■ What is needed: From the line that holds "Enable Sempre no topo checkbox" to the end of the records, reproduce every line exactly. No pictures.

Input records START

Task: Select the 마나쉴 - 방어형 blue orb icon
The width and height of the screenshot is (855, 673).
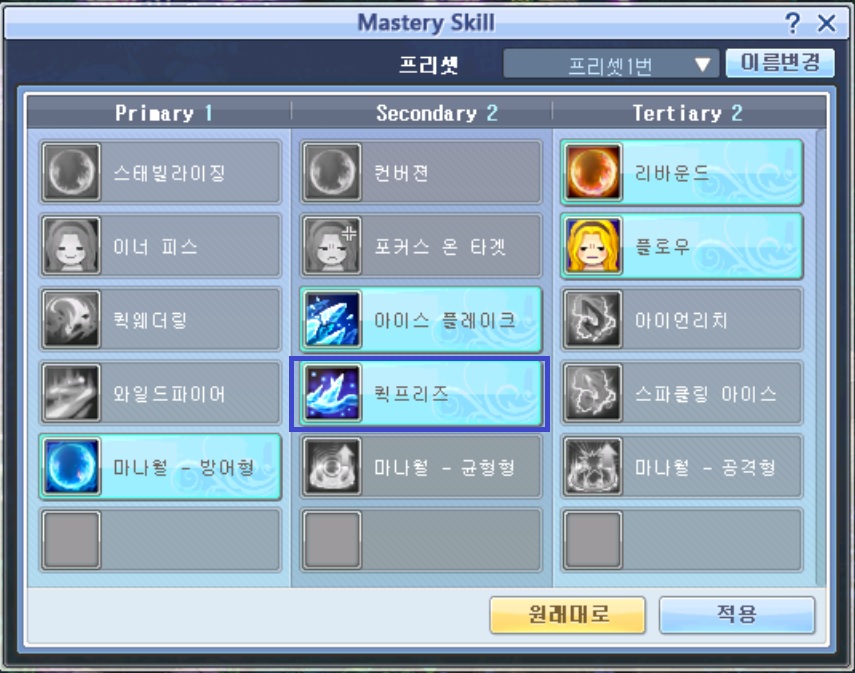Action: 71,466
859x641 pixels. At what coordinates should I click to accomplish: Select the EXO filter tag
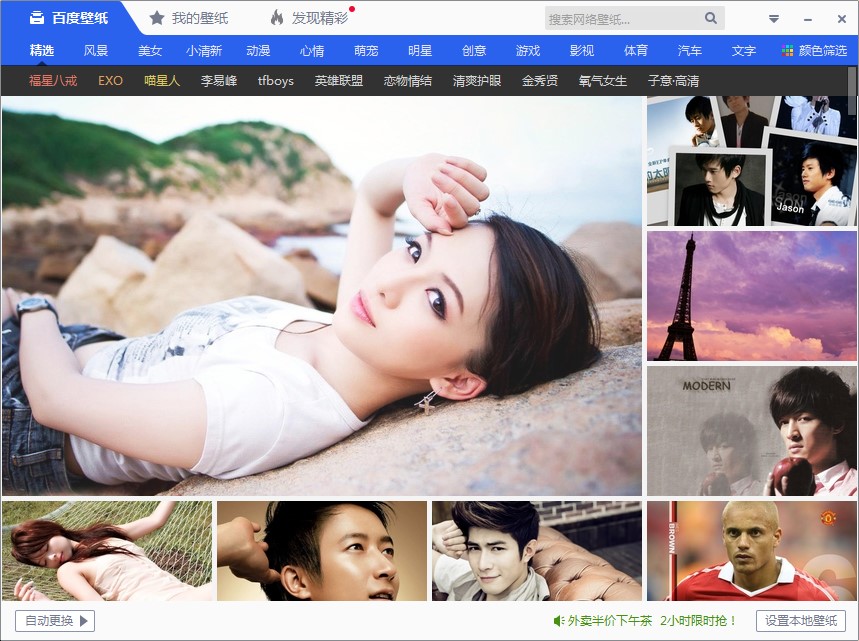[x=109, y=81]
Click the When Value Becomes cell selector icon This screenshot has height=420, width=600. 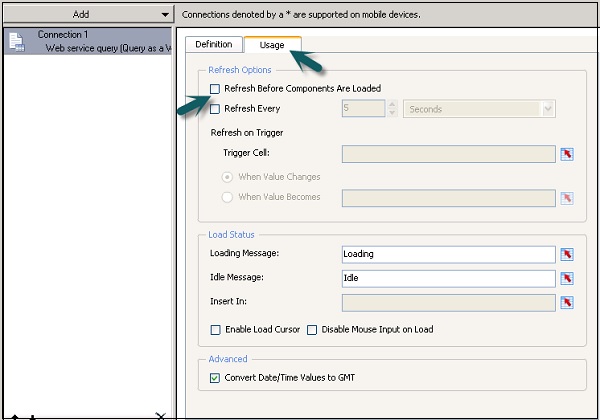coord(568,198)
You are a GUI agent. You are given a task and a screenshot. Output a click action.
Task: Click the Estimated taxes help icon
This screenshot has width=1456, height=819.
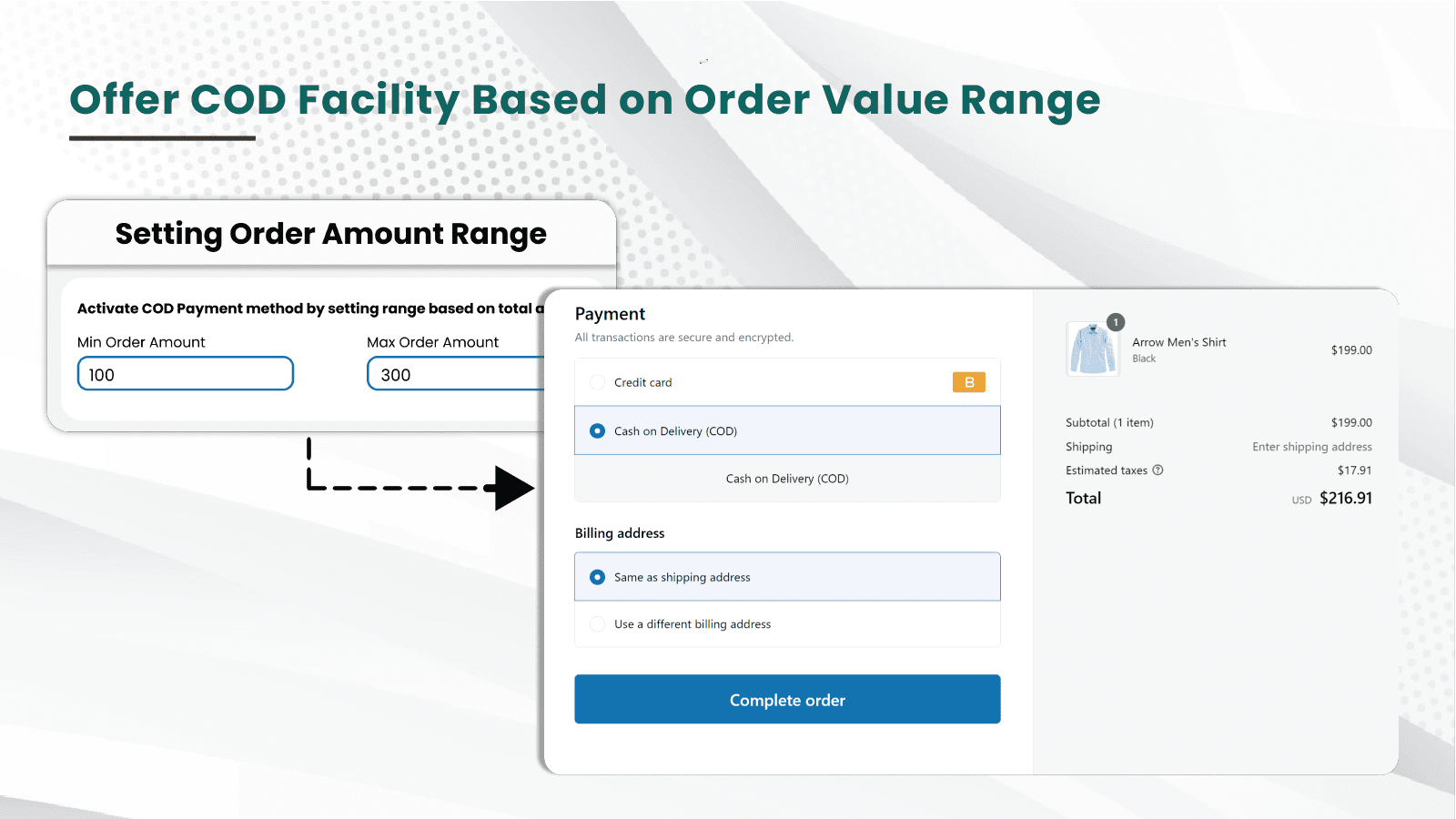[1158, 470]
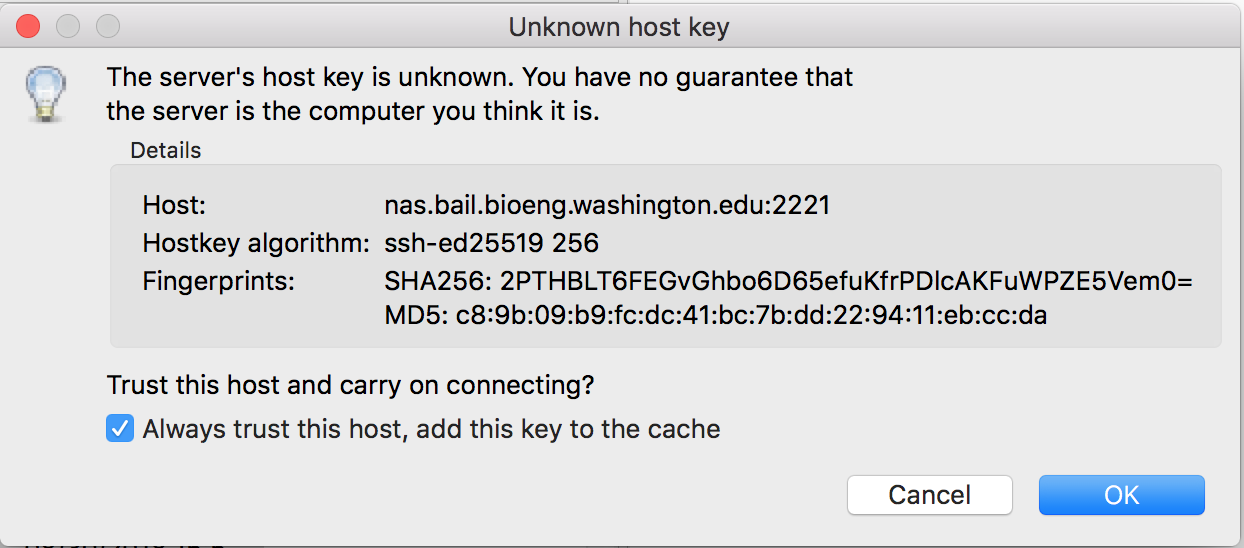The height and width of the screenshot is (548, 1244).
Task: Uncheck the Always trust this host checkbox
Action: (x=120, y=429)
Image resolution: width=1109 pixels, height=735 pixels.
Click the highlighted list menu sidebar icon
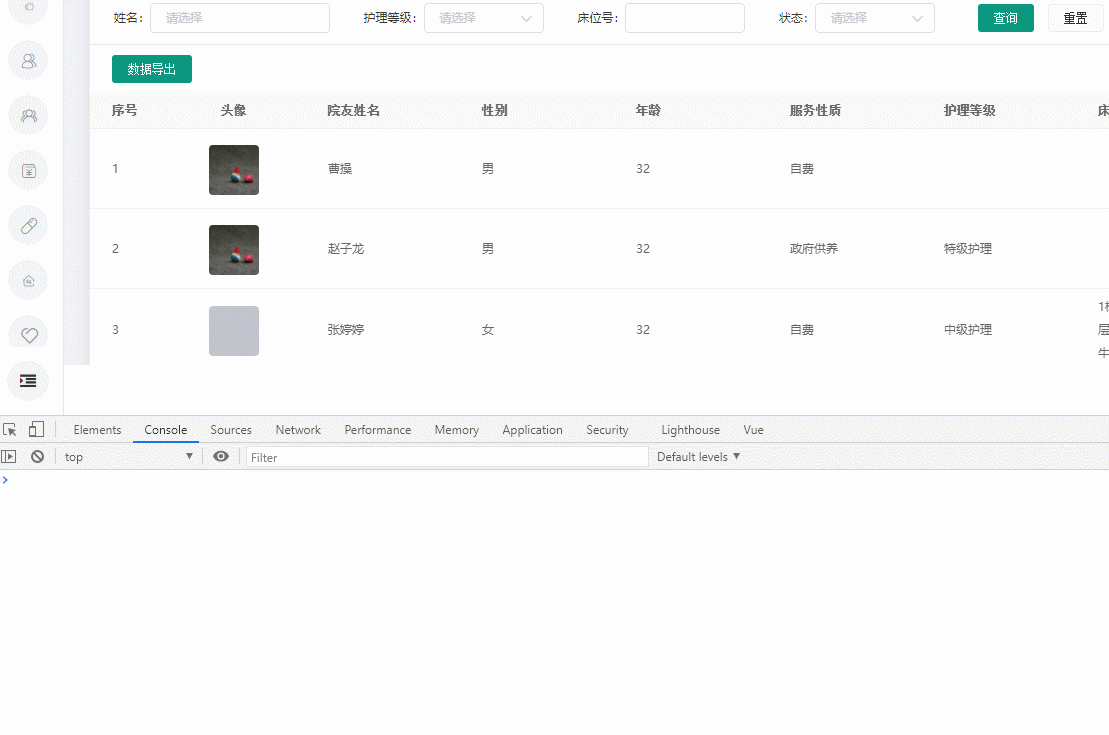tap(28, 381)
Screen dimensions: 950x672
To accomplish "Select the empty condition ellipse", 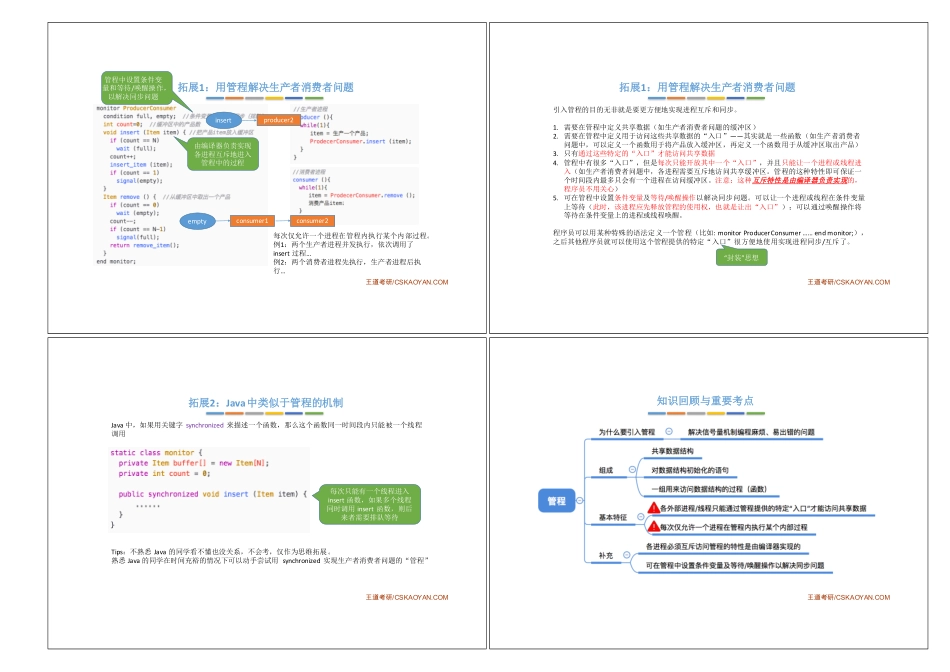I will 198,221.
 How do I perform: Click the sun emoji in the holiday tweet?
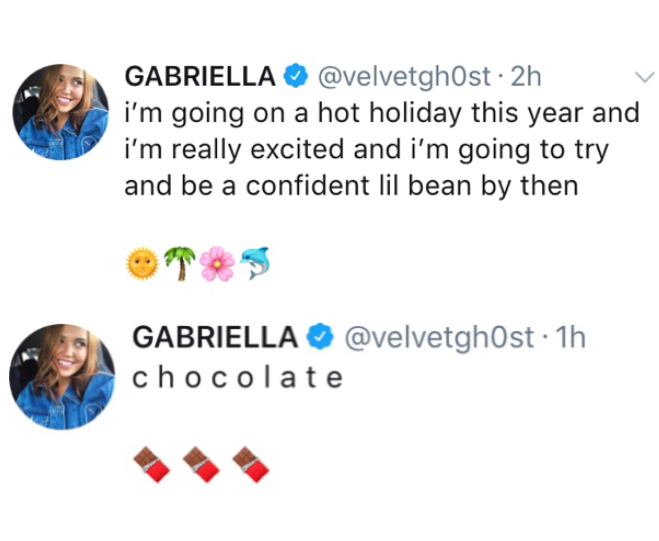[x=142, y=264]
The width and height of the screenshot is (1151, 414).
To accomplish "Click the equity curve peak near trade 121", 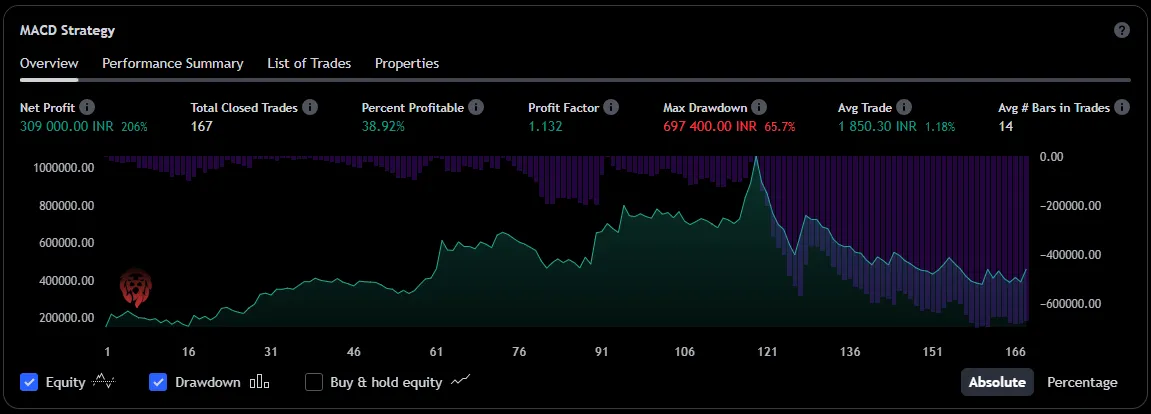I will (756, 158).
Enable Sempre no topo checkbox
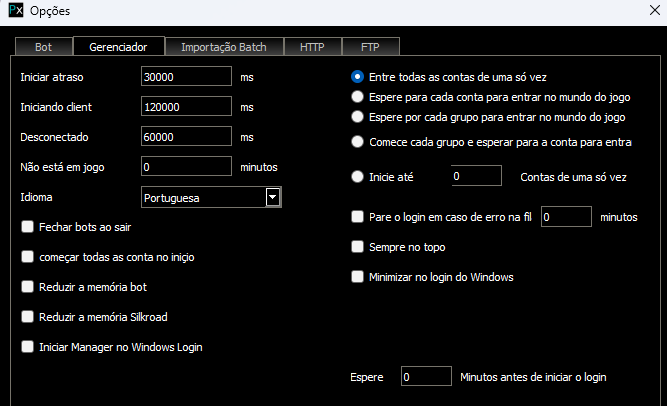The height and width of the screenshot is (406, 667). (x=359, y=246)
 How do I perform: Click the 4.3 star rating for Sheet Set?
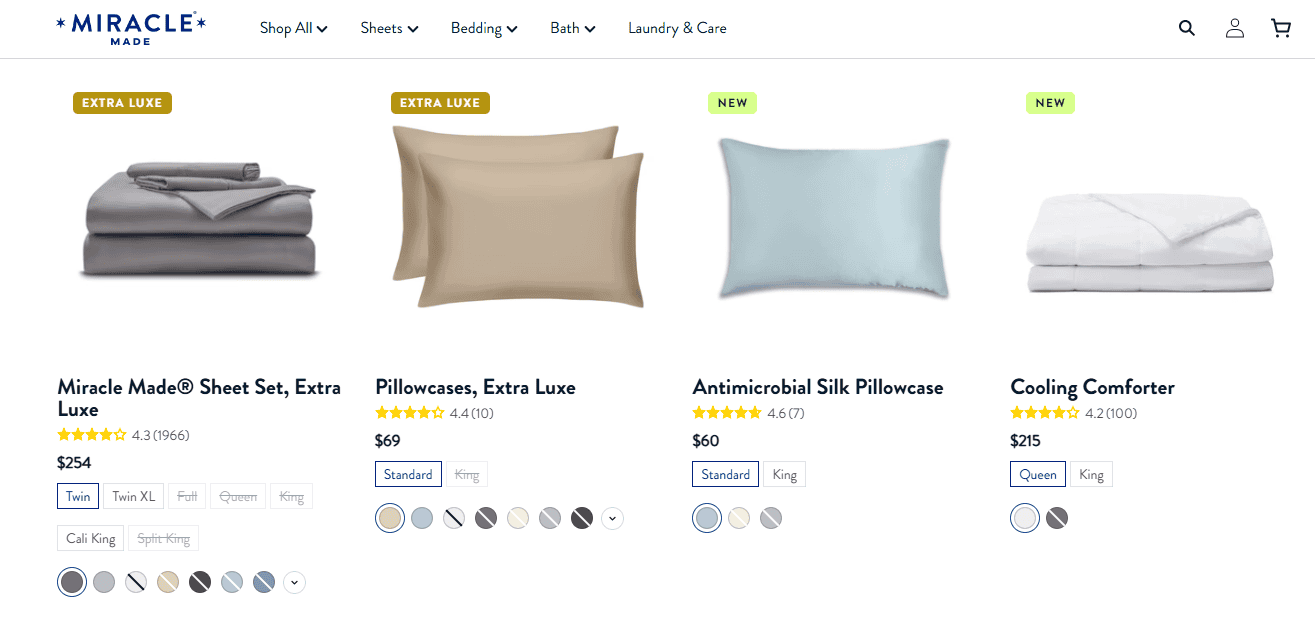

Input records END

■ Answer:
Enable Sempre no topo checkbox
The height and width of the screenshot is (406, 667). (x=359, y=246)
 How do I perform: Click the 4.3 star rating for Sheet Set?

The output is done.